(Texte proposé):
========

Il existe encore une autre perspective, difficile et splendide. Non pas une guerre nationale des Allemands à nouveau patriotes et racistes contre tous. Mais une guerre civile dans les deux Allemagnes contre les gouvernements complices de l’Amérique et de la Russie, autrement dit une renaissance classiste du prolétariat allemand, le retour du mot d’ordre de la dictature prolétarienne et de la grandiose tradition de Marx.

Ce n’est pas là une perspective absurde, à condition que dans les centres, à l’Ouest et à l’Est, renaisse la lutte interne des classes.

Un demi-siècle a suffi pour que se décide la faillite de la direction russe dans la lutte pour le communisme. Les espoirs ne peuvent plus se porter que sur la mission du grand prolétariat germanique remplissant ce qui reste de l’histoire de ce siècle. Il ne s’agit plus de la seule Europe. Tous les continents sont en mouvement. Bien que chez les peuples de couleur le lest national pèse encore beaucoup mais avec des effets révolutionnaires, leur direction résiderait dans l’internationalisme intégral de la formule unitaire allemande : le nouveau grand État du prolétariat allemand affrontant les forces de l’Est et de l’Ouest, toutes socialement capitalistes.

========

(Matériel fourni):
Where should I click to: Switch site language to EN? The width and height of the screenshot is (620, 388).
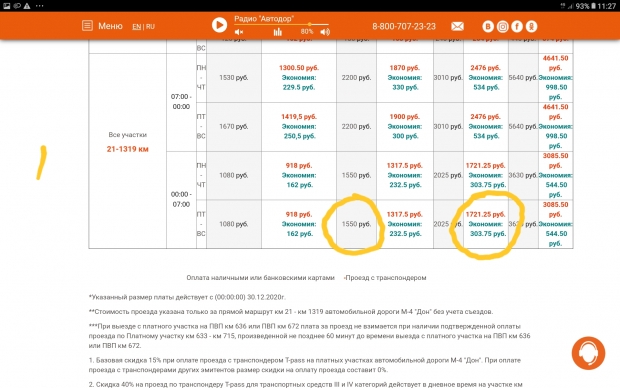(136, 26)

========

(Exercices à faire):
1. D'après le texte sur le prolétariat allemand, combien de temps a-t-il fallu pour que se décide la faillite de la direction russe dans la lutte pour le communisme ?
2. Résumez en trois phrases le texte sur le prolétariat allemand.
Ce matériel provient d'une autre source.

(Réponses ci-dessous):
1. Un demi-siècle.

2. Le texte envisage une guerre civile dans les deux Allemagnes contre les gouvernements complices de l'Amérique et de la Russie, avec le retour de la dictature prolétarienne et de la tradition de Marx. Cette perspective n'est pas absurde si la lutte des classes renaît à l'Ouest et à l'Est, et après la faillite de la direction russe, les espoirs ne peuvent plus se porter que sur le prolétariat allemand. Tous les continents sont en mouvement, et la direction des peuples de couleur résiderait dans la formule unitaire allemande : un nouvel État prolétarien affrontant les forces capitalistes de l'Est et de l'Ouest.